Reato aberrante: in cosa consiste l’anomalia nell’esecuzione di un reato
Hai mai sentito parlare di reato aberrante? In questa guida analizzeremo il caso in cui si realizza un'anomala esecuzione di reato e come questo caso venga disciplinato dal nostro codice penale.
- Con reato aberrante si fa riferimento a due distinti istituti: aberratio ictus e aberratio delicti.
- Il reato aberrante identifica una delle ipotesi di responsabilità oggettiva, in particolare di divergenza tra voluto e realizzato.
- La giurisprudenza reinterpreta le fattispecie di reato aberrante alla luce dei principi costituzionali, in specie quello di colpevolezza.

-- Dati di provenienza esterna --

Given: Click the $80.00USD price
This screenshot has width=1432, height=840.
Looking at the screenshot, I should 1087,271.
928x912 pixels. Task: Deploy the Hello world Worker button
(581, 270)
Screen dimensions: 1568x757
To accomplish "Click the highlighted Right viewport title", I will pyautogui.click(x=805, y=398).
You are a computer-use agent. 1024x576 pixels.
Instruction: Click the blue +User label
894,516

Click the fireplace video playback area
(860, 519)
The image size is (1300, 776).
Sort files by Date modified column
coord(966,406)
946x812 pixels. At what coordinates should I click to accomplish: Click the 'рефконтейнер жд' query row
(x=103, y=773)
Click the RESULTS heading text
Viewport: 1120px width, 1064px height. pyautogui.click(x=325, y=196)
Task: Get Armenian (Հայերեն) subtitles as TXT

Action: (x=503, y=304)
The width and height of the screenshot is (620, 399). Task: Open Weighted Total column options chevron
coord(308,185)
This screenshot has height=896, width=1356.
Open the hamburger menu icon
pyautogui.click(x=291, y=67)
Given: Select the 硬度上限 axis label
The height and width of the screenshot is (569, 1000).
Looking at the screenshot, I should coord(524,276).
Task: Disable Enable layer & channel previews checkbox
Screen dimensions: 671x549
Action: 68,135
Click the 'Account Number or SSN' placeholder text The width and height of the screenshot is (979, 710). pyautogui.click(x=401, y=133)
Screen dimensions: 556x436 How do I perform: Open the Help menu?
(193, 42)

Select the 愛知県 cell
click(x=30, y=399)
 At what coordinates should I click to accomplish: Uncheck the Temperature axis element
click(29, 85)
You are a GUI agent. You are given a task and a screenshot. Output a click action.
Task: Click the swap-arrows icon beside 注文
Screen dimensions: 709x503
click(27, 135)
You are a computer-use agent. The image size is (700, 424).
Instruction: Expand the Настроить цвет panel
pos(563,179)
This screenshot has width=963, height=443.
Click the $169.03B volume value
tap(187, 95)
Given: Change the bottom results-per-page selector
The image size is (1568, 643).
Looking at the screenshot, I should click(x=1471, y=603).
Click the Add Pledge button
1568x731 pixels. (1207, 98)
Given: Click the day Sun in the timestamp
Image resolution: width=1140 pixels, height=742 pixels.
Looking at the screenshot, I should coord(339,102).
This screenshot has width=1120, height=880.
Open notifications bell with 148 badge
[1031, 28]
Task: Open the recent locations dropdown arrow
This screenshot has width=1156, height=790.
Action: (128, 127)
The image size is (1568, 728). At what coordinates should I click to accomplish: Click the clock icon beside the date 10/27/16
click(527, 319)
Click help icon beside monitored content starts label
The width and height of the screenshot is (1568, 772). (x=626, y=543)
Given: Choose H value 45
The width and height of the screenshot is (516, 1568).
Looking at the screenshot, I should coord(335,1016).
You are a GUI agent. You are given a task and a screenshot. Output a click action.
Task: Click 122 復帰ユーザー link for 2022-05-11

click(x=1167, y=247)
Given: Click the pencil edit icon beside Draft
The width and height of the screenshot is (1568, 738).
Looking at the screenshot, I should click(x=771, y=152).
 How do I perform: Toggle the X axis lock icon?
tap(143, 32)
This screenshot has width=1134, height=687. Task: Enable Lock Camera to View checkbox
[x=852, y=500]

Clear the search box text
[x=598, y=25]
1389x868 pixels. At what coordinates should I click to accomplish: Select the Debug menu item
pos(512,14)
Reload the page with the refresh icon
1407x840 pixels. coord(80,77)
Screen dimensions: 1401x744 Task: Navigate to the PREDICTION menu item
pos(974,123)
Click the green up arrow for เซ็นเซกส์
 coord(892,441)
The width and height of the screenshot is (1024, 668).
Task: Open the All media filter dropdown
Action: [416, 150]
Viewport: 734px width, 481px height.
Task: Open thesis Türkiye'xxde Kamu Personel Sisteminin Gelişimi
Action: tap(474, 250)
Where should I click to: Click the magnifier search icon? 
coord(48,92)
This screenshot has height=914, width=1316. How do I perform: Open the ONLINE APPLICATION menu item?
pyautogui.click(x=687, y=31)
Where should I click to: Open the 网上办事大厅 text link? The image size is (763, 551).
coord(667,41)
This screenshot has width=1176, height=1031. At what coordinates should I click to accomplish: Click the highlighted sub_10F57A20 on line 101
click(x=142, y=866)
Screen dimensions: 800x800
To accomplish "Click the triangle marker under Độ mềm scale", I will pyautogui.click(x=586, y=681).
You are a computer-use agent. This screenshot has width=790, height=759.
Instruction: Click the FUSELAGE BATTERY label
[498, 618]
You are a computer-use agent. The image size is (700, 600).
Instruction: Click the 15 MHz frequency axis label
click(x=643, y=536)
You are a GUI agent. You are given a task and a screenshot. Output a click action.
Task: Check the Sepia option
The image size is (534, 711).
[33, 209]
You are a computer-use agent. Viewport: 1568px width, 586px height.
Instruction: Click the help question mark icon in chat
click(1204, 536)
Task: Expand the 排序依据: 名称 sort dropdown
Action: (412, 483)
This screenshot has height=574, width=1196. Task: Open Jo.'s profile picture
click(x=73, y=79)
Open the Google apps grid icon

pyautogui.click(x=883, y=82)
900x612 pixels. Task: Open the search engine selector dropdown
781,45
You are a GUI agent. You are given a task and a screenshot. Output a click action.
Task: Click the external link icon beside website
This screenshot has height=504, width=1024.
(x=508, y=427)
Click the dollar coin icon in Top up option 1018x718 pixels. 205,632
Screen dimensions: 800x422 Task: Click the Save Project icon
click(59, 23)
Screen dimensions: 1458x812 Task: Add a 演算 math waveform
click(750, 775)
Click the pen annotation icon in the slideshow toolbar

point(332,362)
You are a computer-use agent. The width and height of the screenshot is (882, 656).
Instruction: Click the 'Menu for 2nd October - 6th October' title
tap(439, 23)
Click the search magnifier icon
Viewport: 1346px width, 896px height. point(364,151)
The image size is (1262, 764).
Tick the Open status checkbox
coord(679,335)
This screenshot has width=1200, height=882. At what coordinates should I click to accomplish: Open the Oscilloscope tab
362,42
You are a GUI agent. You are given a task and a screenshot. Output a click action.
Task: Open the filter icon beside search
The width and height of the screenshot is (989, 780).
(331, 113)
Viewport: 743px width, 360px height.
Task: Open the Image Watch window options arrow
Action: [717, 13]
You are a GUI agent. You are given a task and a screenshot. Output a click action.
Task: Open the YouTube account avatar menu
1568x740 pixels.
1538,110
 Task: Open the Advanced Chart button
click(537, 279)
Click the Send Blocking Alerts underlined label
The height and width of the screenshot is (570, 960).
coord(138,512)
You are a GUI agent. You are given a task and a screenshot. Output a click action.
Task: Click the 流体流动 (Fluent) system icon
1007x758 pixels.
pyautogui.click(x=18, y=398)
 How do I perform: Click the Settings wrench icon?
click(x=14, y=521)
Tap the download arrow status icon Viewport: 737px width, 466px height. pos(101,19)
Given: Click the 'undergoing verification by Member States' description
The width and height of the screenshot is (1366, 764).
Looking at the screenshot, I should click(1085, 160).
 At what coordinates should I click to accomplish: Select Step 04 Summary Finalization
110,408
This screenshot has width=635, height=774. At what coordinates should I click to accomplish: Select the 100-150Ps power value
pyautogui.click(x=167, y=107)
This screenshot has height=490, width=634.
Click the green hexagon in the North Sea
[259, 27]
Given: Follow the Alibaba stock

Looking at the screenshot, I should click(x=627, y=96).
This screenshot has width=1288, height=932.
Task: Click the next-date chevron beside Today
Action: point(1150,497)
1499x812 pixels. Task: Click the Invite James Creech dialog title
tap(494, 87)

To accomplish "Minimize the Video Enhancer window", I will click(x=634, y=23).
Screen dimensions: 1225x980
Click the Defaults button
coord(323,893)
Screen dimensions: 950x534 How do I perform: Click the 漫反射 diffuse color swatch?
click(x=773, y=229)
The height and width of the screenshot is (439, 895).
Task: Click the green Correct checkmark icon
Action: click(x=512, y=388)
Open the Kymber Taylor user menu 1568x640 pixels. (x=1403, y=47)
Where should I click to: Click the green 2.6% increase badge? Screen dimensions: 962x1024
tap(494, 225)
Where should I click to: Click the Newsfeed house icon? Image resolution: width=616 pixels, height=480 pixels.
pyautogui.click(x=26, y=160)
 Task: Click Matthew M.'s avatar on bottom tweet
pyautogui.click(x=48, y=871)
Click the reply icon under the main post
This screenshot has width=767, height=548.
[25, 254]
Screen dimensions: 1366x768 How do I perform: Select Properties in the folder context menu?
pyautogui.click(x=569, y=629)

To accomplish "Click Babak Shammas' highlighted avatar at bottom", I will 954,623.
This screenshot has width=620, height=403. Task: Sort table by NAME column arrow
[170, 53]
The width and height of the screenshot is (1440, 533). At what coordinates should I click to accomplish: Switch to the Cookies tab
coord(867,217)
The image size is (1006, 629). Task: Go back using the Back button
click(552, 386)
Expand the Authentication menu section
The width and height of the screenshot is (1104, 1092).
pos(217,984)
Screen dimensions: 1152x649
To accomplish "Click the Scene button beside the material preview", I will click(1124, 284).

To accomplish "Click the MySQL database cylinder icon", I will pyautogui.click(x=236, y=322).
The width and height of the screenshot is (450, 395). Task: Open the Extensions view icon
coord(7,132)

Non sempre alcuni concetti del diritto penale sono di immediata comprensione, né tantomeno sono riconducibili subito ad esempi concreti. Sapresti dire come è punito chi, volendo sparare a Tizio, uccide Caio? È omicidio volontario o colposo?
Questo è un classico esempio della fattispecie che i tecnici del diritto qualificano come divergenza tra voluto e realizzato. L’esempio descritto corrisponde ad una casistica espressamente regolata nel codice penale e costituisce un’ipotesi di reato aberrante.
Nel seguente articolo, ti diremo che cos’è il reato aberrante, a quali fattispecie ci si riferisce con tale appellativo, le principali problematiche che derivano dagli istituti descritti e come esse siano risolte dalla giurisprudenza.
Reato aberrante: cos’è
Il reato aberrante è un istituto di non facile comprensione. È opportuno, preliminarmente, evidenziare che con reato aberrante in realtà si intendono due istituti: aberratio ictus e aberratio delicti, che ti spiegheremo in breve.
Gli istituti pongono un problema centrale che è quello della compatibilità con il principio di colpevolezza. Prima di procedere all’analisi delle fattispecie citate, ci sembra necessario fare una breve introduzione sul principio.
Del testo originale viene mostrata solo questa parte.